Last week saw NSW Health Minister Brad Hazzard call for all tourists visiting Australia to require mandatory health insurance.
“Every time an uninsured visitor does not pay for their treatment in one of our public hospitals, taxpayers foot the bill,” he noted on Thursday last week.
Every year, uninsured visitors account for roughly $30 million in unpaid medical expenses in NSW. While certain Australian visas already require health insurance, these are largely restricted to foreign students and a number of specific working visa holders. Hazzard’s proposal, if enacted, would see this extended to all overseas visitors to Australia.
With the notable exceptions of Iran and Cuba, no other country requires mandatory health insurance upon visiting.

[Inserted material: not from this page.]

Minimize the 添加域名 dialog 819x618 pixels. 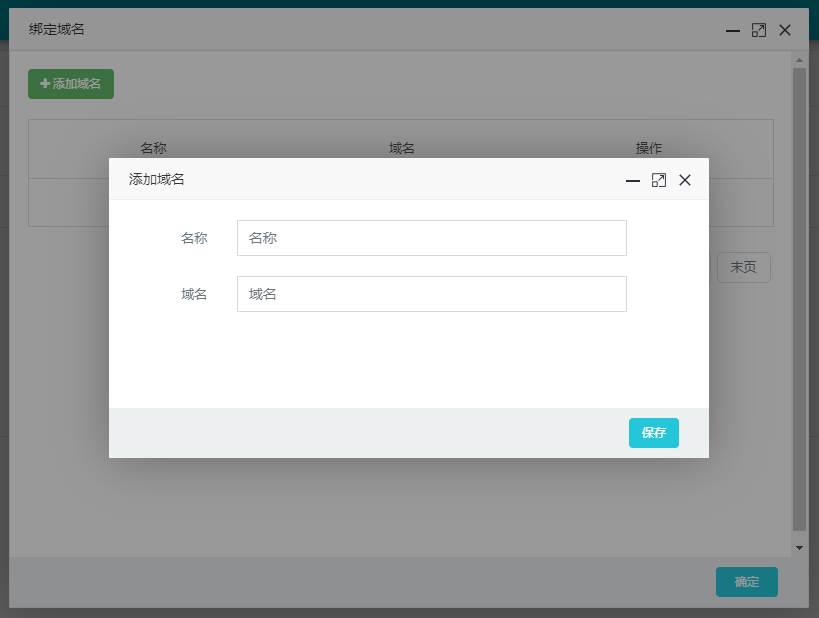(633, 180)
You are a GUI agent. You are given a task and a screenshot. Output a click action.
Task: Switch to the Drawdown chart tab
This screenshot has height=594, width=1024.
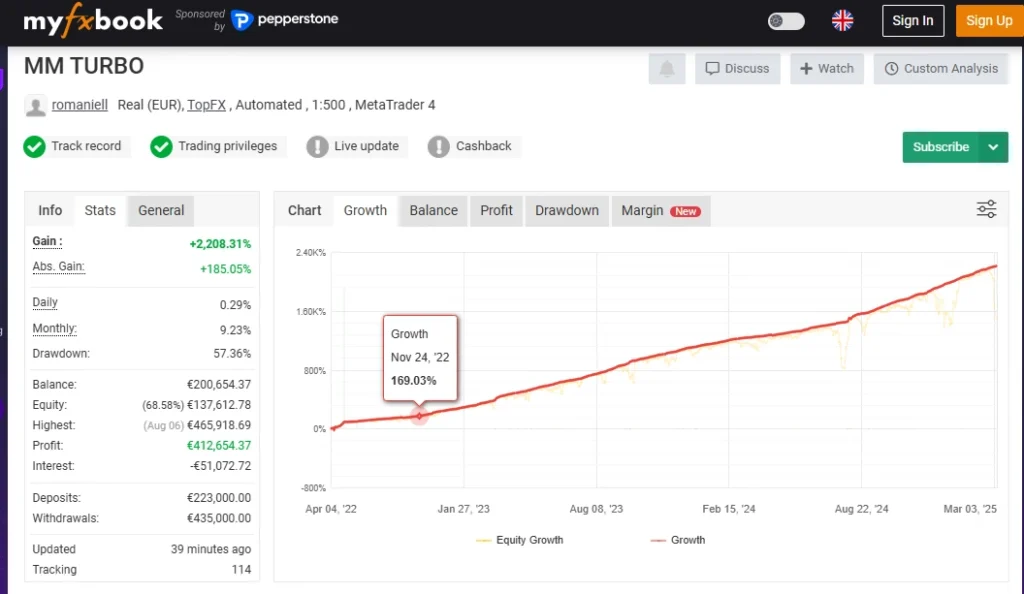566,210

Accordingly, some have rejected the minister’s proposal and suggested that his words could cause longer-term harm to Australia’s tourism industry.
Speaking to Insurance Business, Margy Osmond, CEO of the Tourism & Transport Forum Australia (TTF), stated that the minister was raising undue concern among potential visitors to Australia.

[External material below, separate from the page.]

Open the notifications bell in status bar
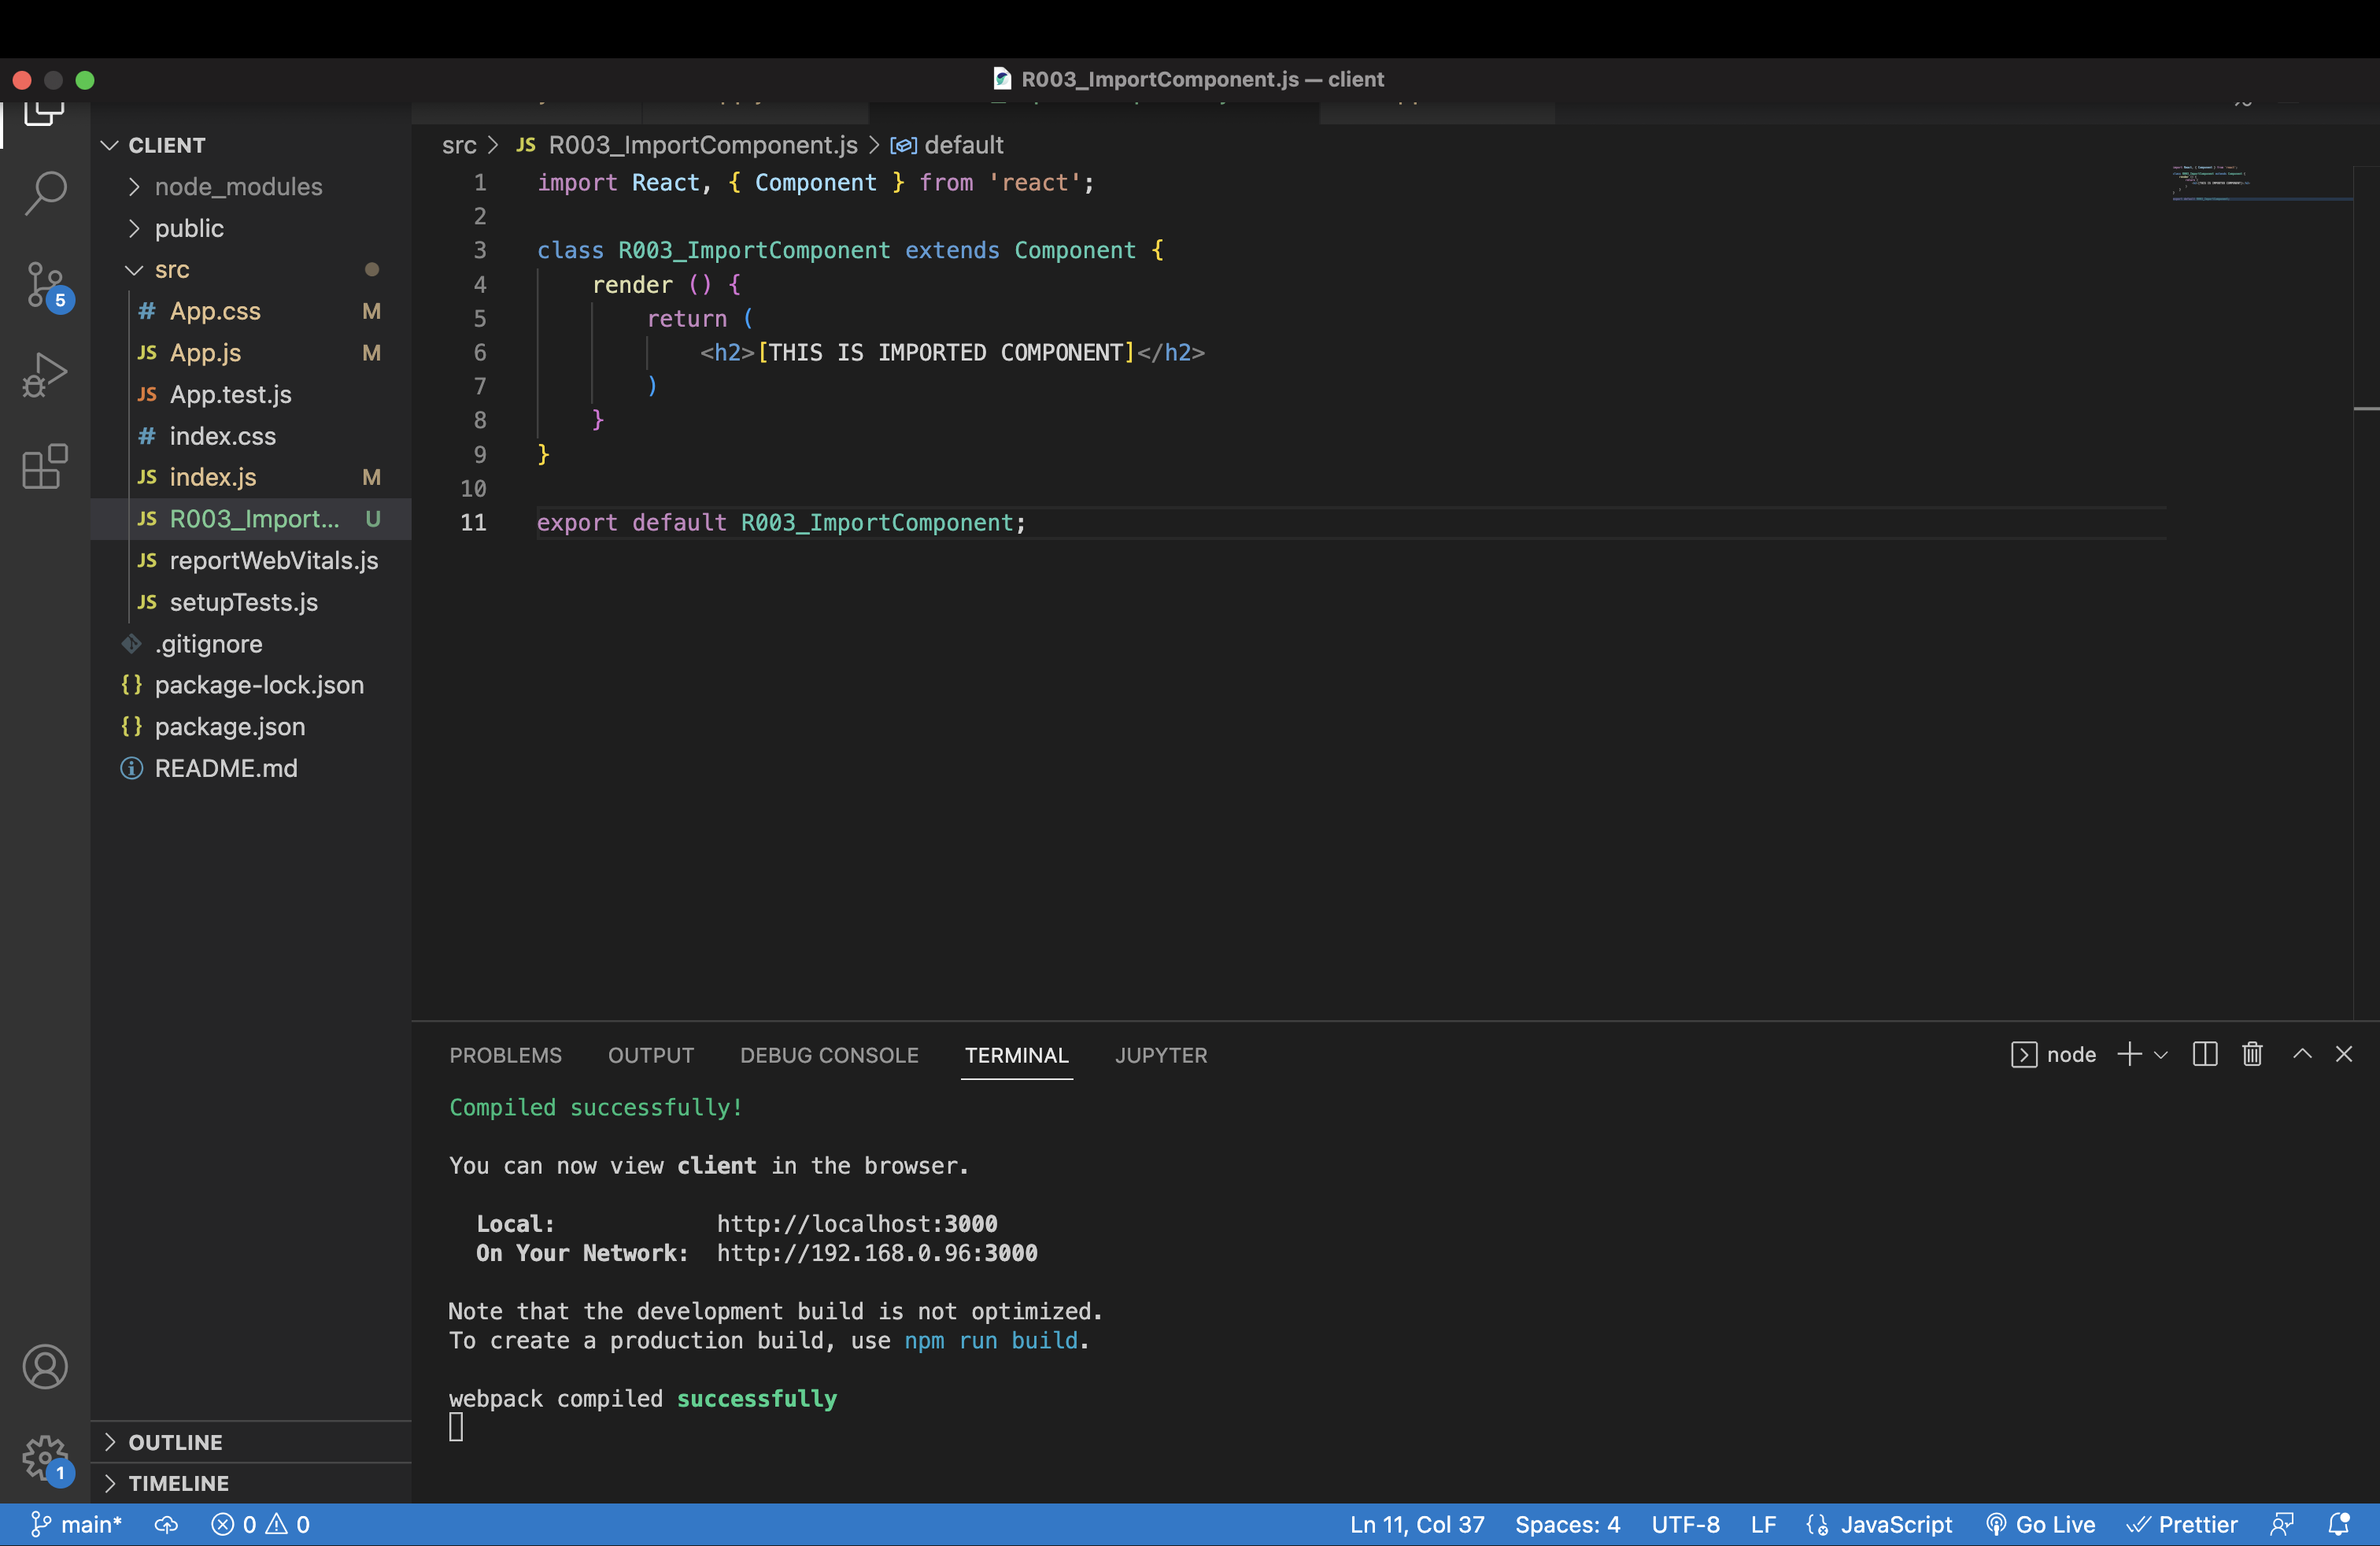(2338, 1524)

“International visitors to NSW alone represent $13.1 billion for the economy,” says Osmond. “In a remarkably competitive international tourism market, the last thing you want to do is add a disincentive to anyone choosing Australia – Minister Hazzard’s proposal would do exactly that.”
Osmond also stresses that unfettered public discussion around the issue can potentially cause problems of its own, well before it becomes law.
“We’ve already had Chinese tour operators raise concern that there’s suddenly going to be an insurance issue around getting a visa to visit Australia,” says Osmond. “Similarly, the discussion around a backpacker’s tax a couple of years ago was enough to scare off numerous travellers for 12 to 18 months.”
Additionally, Osmond suggests that this could have unforeseen consequences for Australians travelling overseas.
“There are reciprocity issues, too,” says Osmond. “Australian tourists who travel without insurance may well be left vulnerable overseas if any changes are made.”
Osmond also notes that there is another means for Health Ministers to reclaim these costs.
“Currently, the Federal Government collects close to $1 billion AUD per annum from the Passenger Movement Charge,” says Osmond. “If the State Health Ministers are genuinely concerned about this issue, their best route of recovery is via the Federal Treasurer.”
The Minister’s comments come in the wake of a new proposed State tourism target of $55 billion AUD by 2030. On August 29, Discover NSW launched a new plan to help further boost the state’s tourism and engagement with overseas visitors.
Minister for Tourism and Major Events Adam Marshall stated that: “Marketing Sydney as the gateway to Australia is key to growing the visitor economy in NSW.”
It remains to be seen whether the Minister will issue a retraction on his words, or pursue the policy further.
“We’ve certainly written to the minister, we’ll be writing to all of the health ministers around the country, and the relevant Premiers. We’ll also be speaking to the Home Affairs Minister,” says Osmond.
“I’d like a retraction, but we’ll see.”
NSW Health Minister Brad Hazzard was approached for comment for this article, but had not responded at time of press.